C'est donc ça. Juste ça… Tu ne comprends pas. Tu n'as pas compris, et ça te fait mal. Le fait de l'appris appris – l'objet même de notre aveu, ou le fait de ne pas l'avoir vu, saisi, comprit sans que nous ayons le besoin, la nécessité de te le dire.

Tu n'as pas vu, et maintenant qu'on t'a mise devant le fait accompli, tu prétends encore nier et jouer l'autruche.

Sincèrement, je ne te comprends pas. Cet éloignement, en fin de compte, me fait sourire. Tu ne nous comprends pas. Eh bien, tant pis.

Oui, tant pis !

Ainsi, nous ne serons que tous les deux, tous seuls, nous deux pour nous comprendre.

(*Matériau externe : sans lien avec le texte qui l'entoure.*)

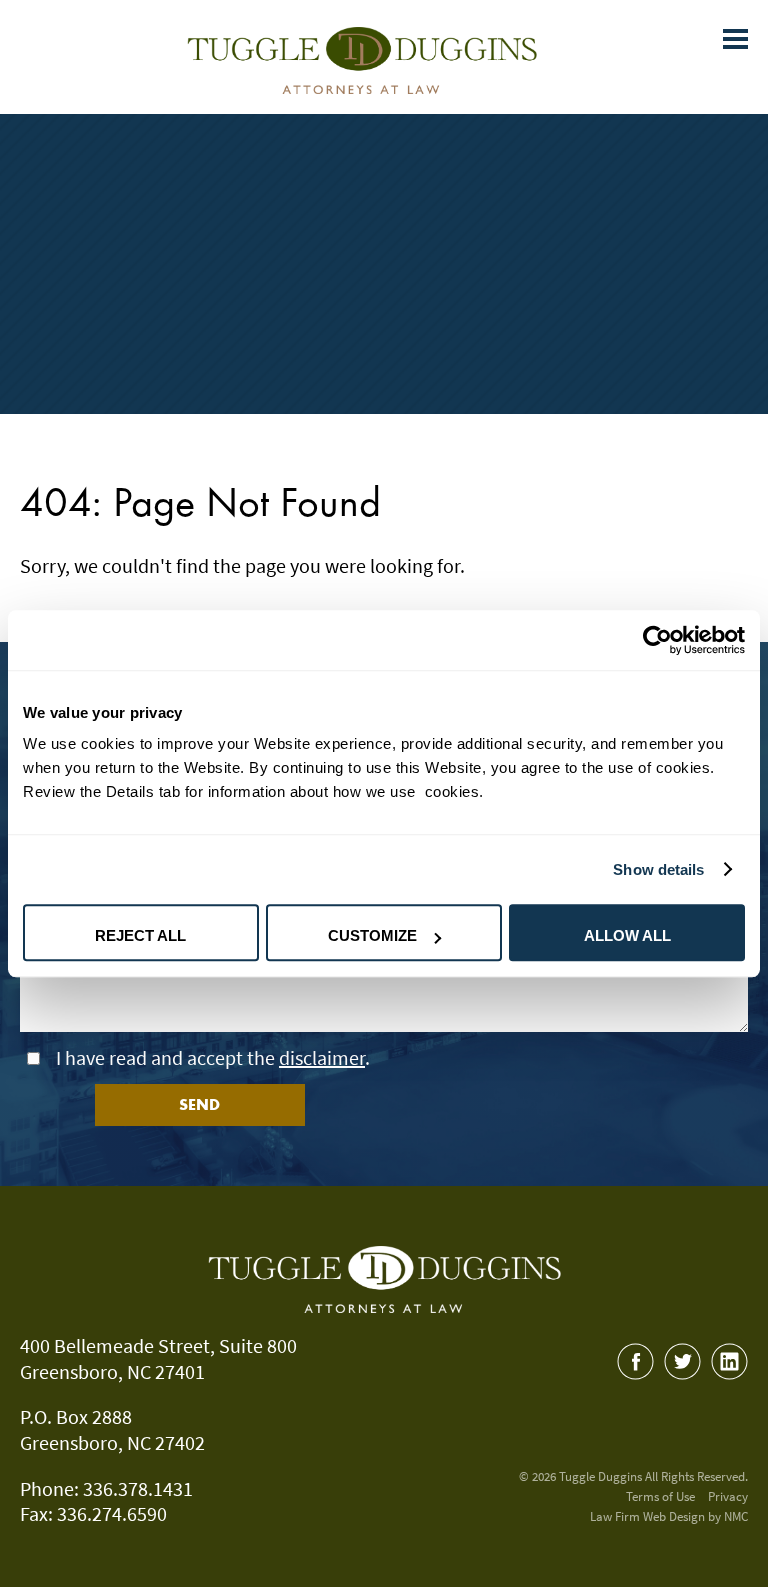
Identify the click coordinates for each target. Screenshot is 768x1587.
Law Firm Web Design (647, 1516)
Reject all (140, 935)
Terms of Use (660, 1496)
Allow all (627, 935)
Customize (372, 935)
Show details (658, 869)
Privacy (728, 1496)
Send (199, 1104)
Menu (745, 13)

Ton aveuglement fera notre bonheur, maman. Nous serons seuls. Juste nous deux.

Je m'approche de lui avec un sourire serein. Nous épaules se touchent, je prends sa main.

Tes larmes redoublent.

J'embrasse sa main, doucement. Je le sens, intimement, qui s'apaise. Je me perds dans son odeur. Nos doigts s'enlacent étroitement.

„ NEIN !!"

Maman…

„Nein, nein, Gott, neinbitte…!"

Tu ne comprends toujours pas, n'est-ce pas ?

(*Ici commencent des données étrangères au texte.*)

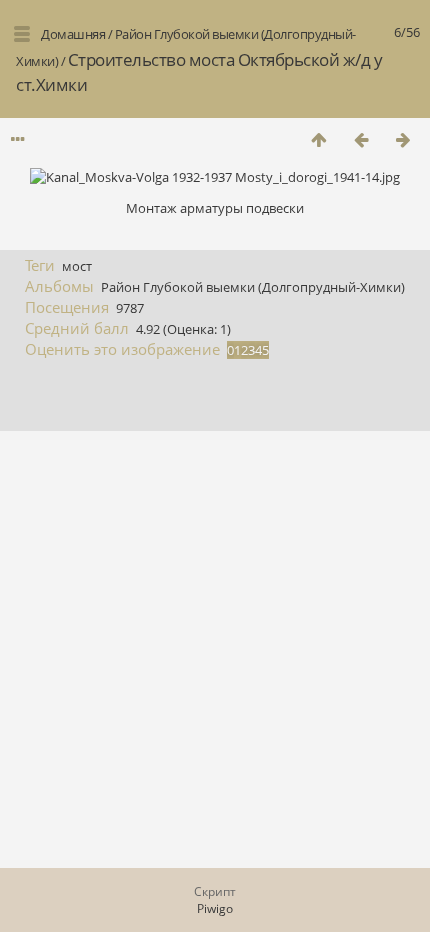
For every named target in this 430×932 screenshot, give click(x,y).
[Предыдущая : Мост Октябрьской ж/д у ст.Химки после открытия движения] (361, 139)
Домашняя (73, 34)
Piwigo (215, 908)
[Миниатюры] (319, 139)
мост (77, 266)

Pourquoi on l'a fait… Comment c'est venu, et surtout pourquoi on l'a accepté Crois-tu qu'on l'a voulu ?! Cette folie, l'avons-nous choisie !?!

Non !!

Bien sûr que non… !!

Mais la meilleure façon de résister à la tentation n'est-elle pas d'y céder ?

Alors nous avons cédé.

Peu à peu.

Peut-être sans même nous en rendre de compte.

Et maintenant, je ne renierai cette folie – cette erreur, comme tu l'as si bien dit – pour rien au monde.

On l'a fait ensemble, conjointement et avec consentement : hors de question que je laisse tomber maintenant.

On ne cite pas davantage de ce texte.